En deuxième lieu, notre diversification géographique assure notre crédibilité lorsque nous prenons à l’égard de nos clients des engagements de long terme. Nous pouvons ainsi signer des contrats comportant une forte composante de prix de long terme ou établissant un lien entre prix et coûts de production. Nous sommes ainsi moins sensibles que certains de nos concurrents aux variations du prix spot.

L’année 2013 a également été très bonne grâce aux ventes d’uranium hautement enrichi. Nous nous attendons à un certain tassement de ces résultats, mais le modèle économique d’AREVA est ainsi fait que, lorsqu’une activité faiblit, d’autres prennent le relais, comme les activités amont d’enrichissement, sur lesquelles je reviendrai tout à l’heure. C’est ainsi que la montée en puissance de l’usine Georges-Besse II nous permettra de compenser le ralentissement de l’activité minière.

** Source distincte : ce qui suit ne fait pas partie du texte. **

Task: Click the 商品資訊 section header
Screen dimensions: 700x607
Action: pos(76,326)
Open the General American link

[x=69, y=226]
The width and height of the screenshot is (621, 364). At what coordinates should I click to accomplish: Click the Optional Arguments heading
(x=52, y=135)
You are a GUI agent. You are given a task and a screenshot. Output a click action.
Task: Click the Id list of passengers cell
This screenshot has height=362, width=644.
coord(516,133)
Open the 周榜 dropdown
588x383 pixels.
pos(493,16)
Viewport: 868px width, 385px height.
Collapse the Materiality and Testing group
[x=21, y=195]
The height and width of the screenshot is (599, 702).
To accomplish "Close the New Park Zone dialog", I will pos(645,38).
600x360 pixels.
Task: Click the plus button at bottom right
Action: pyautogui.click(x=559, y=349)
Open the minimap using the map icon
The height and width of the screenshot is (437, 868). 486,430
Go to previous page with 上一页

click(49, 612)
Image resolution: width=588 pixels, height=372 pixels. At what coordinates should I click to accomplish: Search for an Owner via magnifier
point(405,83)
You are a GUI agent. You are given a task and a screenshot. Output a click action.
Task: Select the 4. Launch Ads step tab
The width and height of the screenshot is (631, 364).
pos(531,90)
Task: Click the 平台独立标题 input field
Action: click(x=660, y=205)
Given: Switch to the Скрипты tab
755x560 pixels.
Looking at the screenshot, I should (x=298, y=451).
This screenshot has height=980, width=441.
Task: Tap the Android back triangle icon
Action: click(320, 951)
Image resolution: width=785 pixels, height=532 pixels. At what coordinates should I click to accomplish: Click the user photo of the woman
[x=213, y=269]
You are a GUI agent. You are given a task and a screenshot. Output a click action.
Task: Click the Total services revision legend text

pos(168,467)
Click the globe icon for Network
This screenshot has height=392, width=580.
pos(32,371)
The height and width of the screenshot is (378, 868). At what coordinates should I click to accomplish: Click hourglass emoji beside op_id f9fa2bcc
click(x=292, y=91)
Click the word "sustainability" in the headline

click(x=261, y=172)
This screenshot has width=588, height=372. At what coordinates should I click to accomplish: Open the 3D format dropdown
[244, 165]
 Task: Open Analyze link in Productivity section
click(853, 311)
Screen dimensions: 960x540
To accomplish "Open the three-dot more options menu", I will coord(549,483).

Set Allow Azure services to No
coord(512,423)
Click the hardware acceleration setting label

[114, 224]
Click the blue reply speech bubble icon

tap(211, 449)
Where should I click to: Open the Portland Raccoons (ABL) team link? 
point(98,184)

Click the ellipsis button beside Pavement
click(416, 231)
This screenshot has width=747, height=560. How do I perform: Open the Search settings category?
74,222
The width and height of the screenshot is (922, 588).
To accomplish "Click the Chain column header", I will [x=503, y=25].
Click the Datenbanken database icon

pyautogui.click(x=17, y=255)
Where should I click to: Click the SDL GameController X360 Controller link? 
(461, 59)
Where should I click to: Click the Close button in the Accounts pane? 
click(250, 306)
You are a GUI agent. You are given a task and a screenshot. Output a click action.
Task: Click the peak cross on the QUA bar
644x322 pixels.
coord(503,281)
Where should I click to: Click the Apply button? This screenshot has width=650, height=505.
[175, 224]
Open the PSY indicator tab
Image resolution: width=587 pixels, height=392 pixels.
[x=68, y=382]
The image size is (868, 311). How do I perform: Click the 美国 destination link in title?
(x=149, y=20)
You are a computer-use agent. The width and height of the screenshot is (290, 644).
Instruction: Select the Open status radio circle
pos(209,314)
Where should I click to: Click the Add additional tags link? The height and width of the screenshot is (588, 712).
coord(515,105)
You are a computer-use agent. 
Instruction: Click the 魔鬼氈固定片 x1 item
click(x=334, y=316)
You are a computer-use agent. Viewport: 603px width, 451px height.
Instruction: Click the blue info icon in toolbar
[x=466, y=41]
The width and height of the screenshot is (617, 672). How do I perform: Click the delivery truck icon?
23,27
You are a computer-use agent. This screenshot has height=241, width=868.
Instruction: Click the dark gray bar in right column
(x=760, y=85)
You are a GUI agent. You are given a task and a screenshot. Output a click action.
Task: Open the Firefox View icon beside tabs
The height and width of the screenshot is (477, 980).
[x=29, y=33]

Le fait qu’AREVA ne soit guère présente en Australie, où l’uranium est abondant, est un constat et une source de frustration. À la différence de nos concurrents, qui ont développé de grands gisements, nous ne sommes pas parvenus à percer dans ce pays. Le permis de recherche que nous y avions obtenu a été suspendu par une loi de protection des populations aborigènes, mais nous redémarrons quelques activités avec le groupe Mitsubishi. Notre souci de diversification nous incite clairement à développer nos activités en Australie, bien sûr dans un cadre compatible avec les exigences locales.

Une large diversification est en effet la réponse à la vulnérabilité géopolitique, tant pour les mines existantes que pour les projets à venir, tant en Australie qu’au Canada, en Mongolie et peut-être en Afrique. Je ne vois aujourd’hui ni au Niger, ni au Kazakhstan d’instabilité géopolitique susceptible de remettre en cause ces activités. Du reste, celles-ci représentent des ressources très importantes pour ces deux pays, qui ont donc autant intérêt que nous à les voir se développer.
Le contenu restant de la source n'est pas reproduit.